## [WHAT YOU WILL DO]
Turn the lines of the records into a numbered list, beginning with the line that contains "Hjem (109, 331)" and continuing through the line that contains "Privacy (808, 960)", with both of those lines included. Drop any blank lines, and leave the pictures out of the answer.

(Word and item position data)
-- -- --

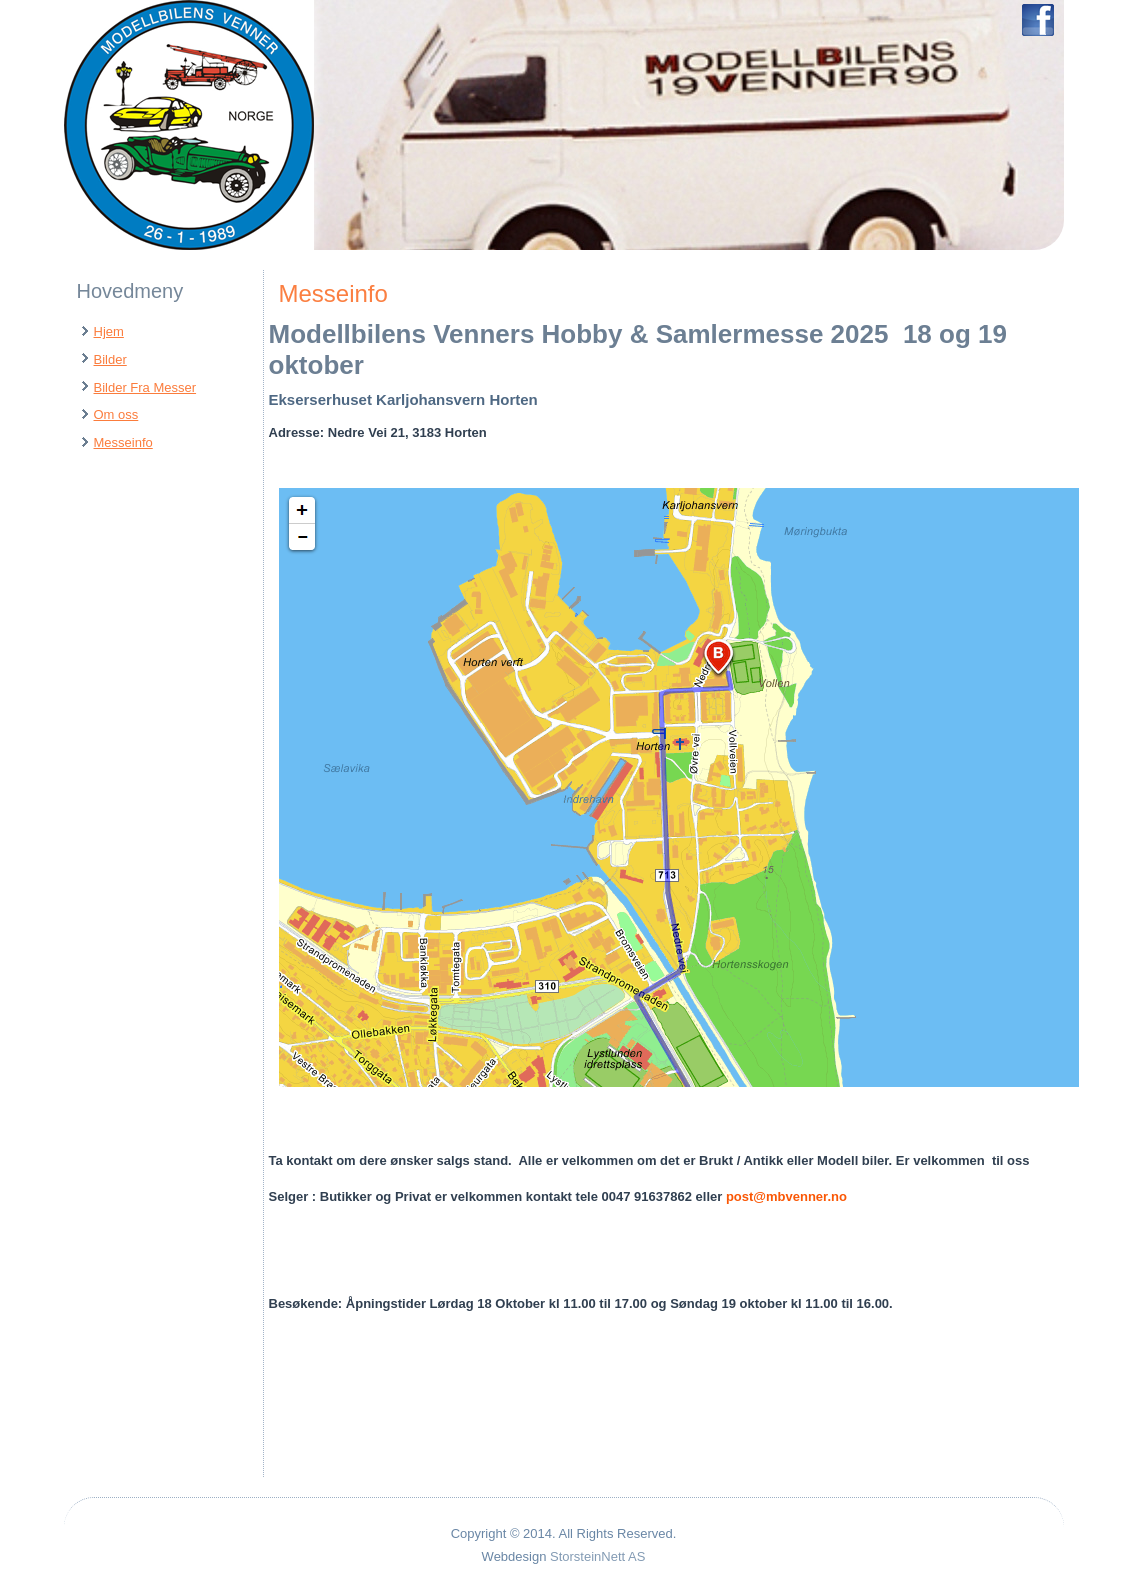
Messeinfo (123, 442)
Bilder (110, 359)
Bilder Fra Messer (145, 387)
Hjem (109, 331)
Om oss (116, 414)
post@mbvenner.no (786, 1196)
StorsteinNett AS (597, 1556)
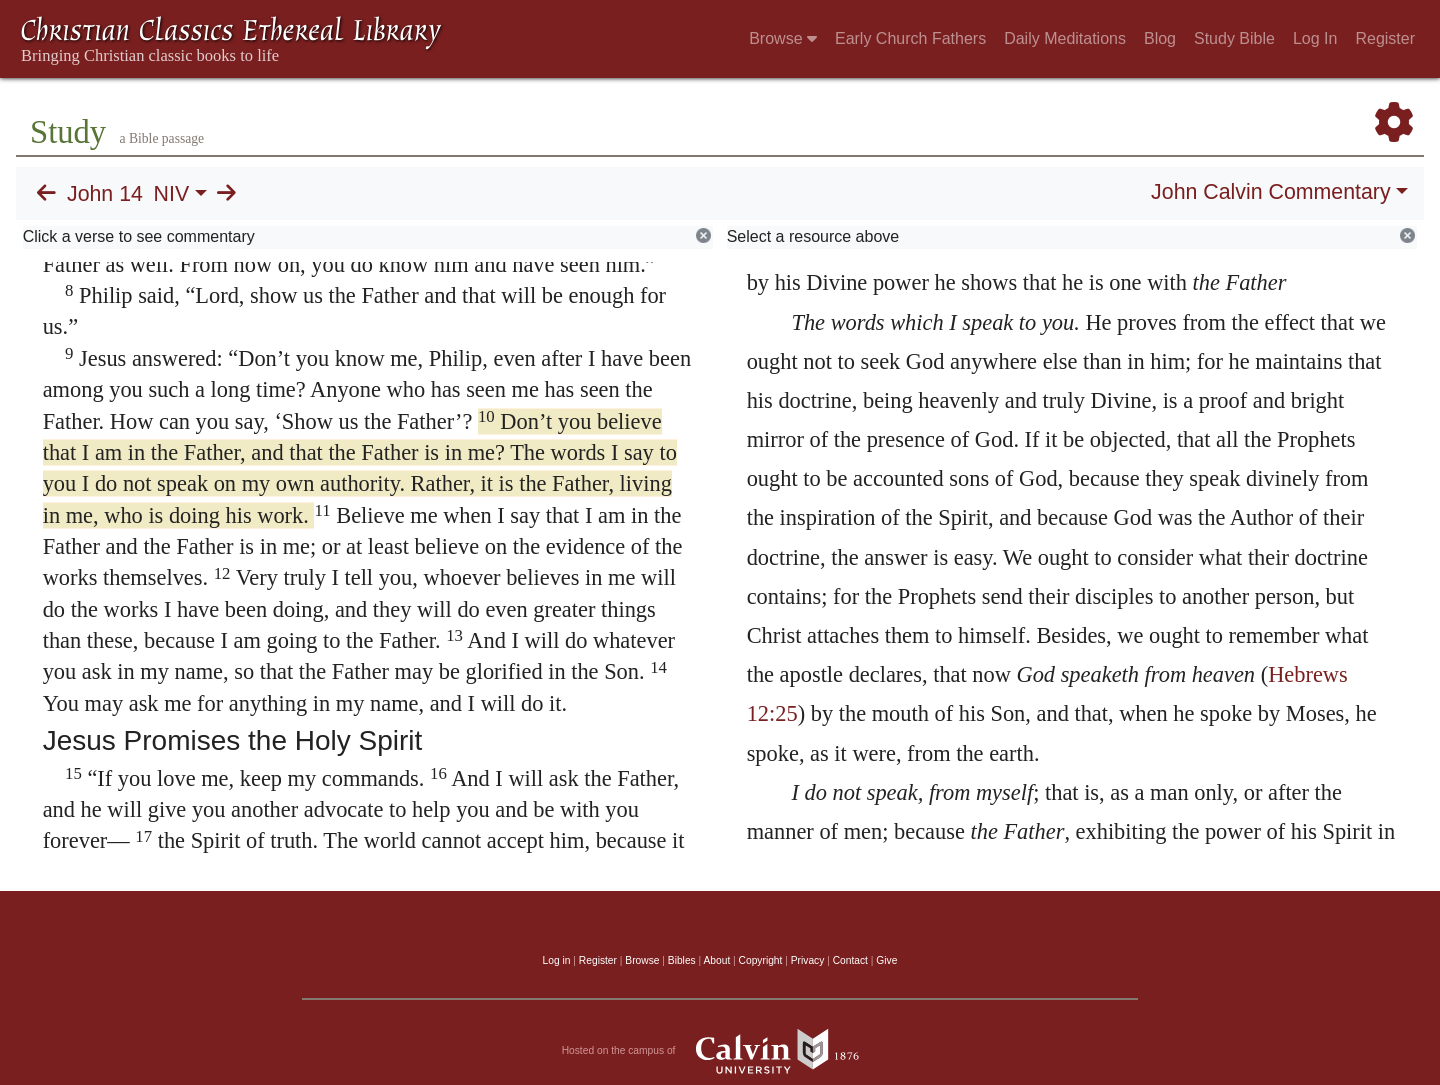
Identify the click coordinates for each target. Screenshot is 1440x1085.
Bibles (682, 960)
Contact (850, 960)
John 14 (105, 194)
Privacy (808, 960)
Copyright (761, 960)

-- -- --

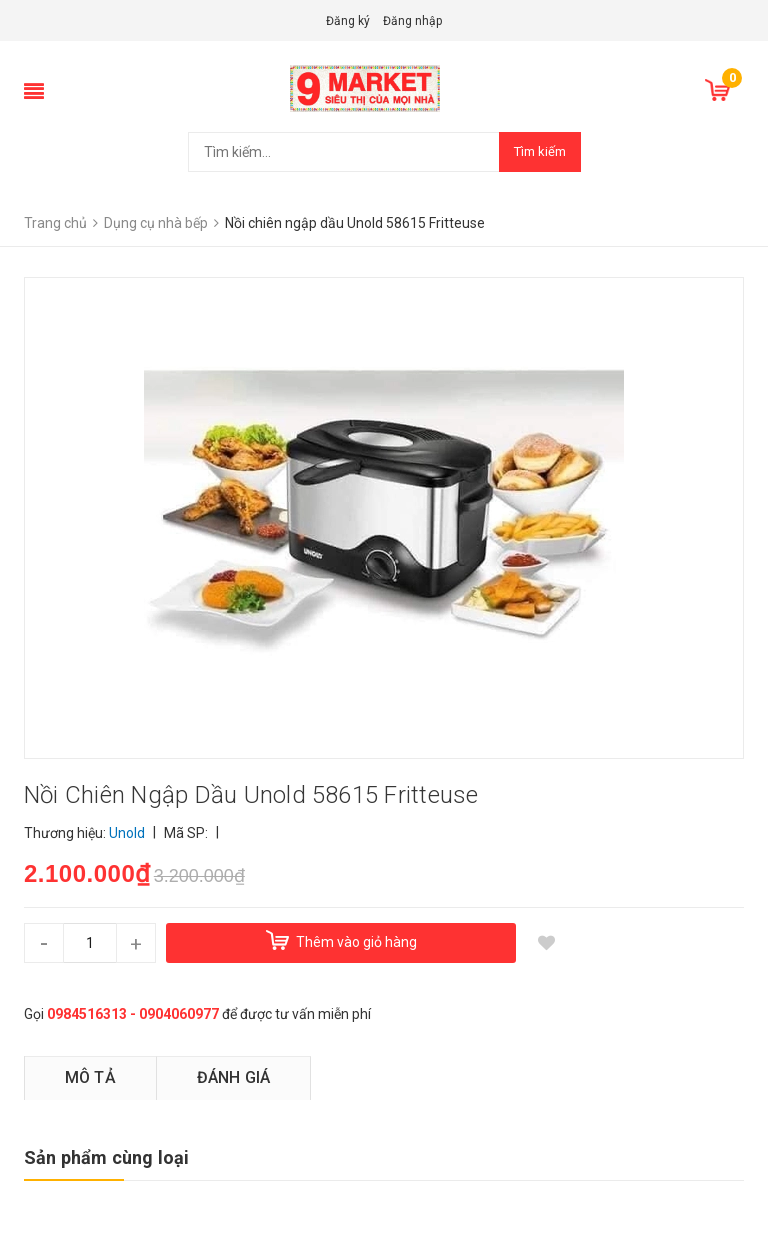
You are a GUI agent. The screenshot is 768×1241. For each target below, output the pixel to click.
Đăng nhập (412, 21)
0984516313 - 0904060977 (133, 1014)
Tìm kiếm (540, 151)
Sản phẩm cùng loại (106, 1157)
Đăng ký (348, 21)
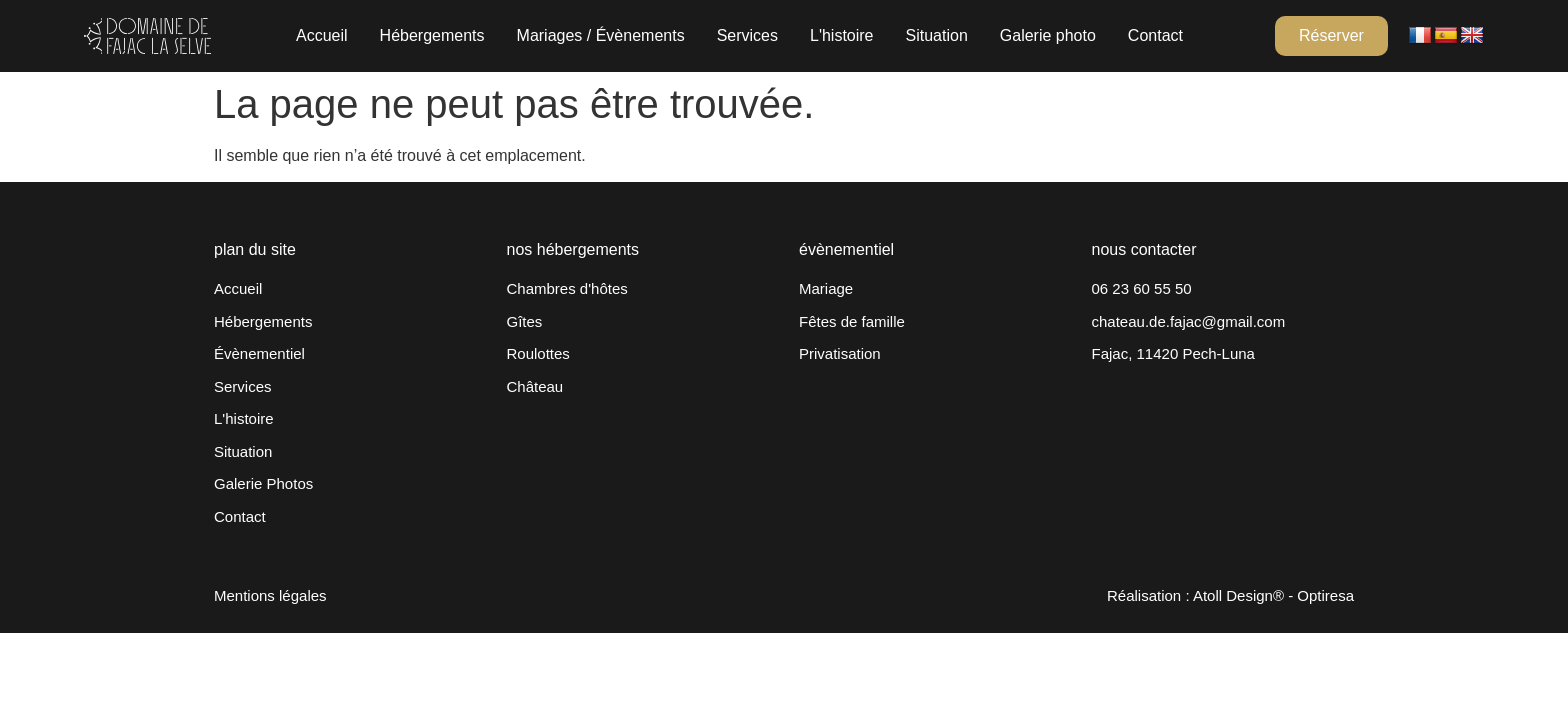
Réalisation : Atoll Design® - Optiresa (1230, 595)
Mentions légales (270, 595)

-- -- --

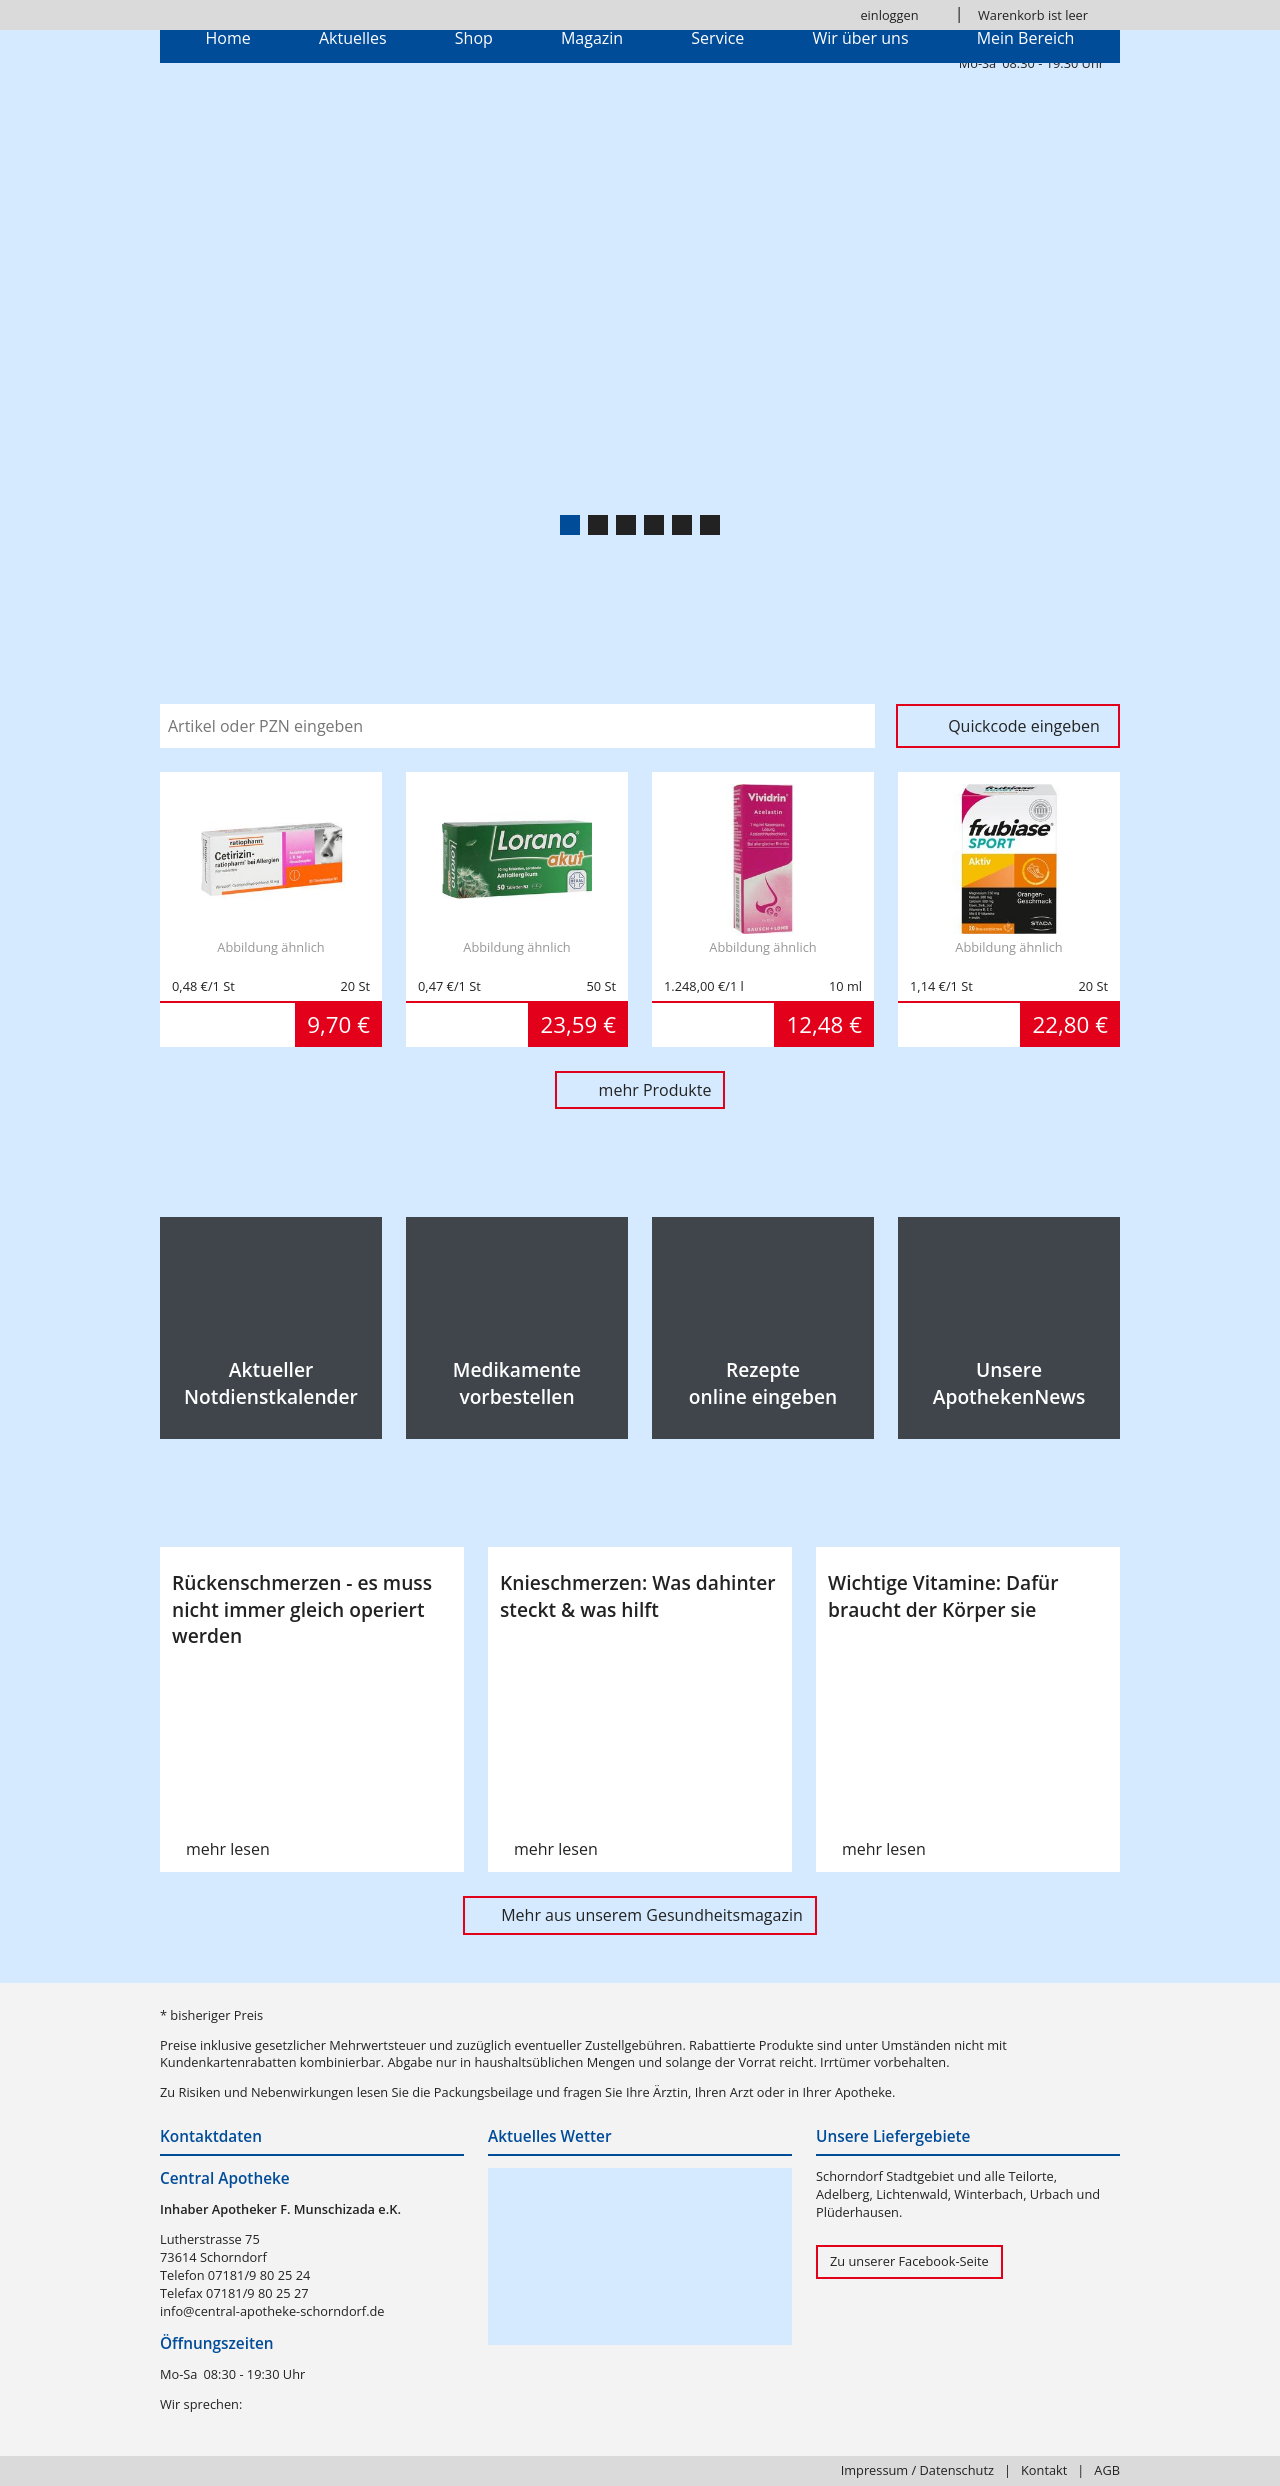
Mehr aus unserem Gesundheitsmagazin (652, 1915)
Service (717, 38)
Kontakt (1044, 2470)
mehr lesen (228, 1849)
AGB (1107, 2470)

-- -- --

## [TASK OUTPUT]
1. Hjem (109, 331)
2. Om oss (116, 414)
3. post@mbvenner.no (786, 1196)
4. StorsteinNett AS (597, 1556)
5. Identify the click coordinates for each target. Screenshot is 1440x1085.
6. Bibles (682, 960)
7. Contact (850, 960)
8. John 14 (105, 194)
9. Privacy (808, 960)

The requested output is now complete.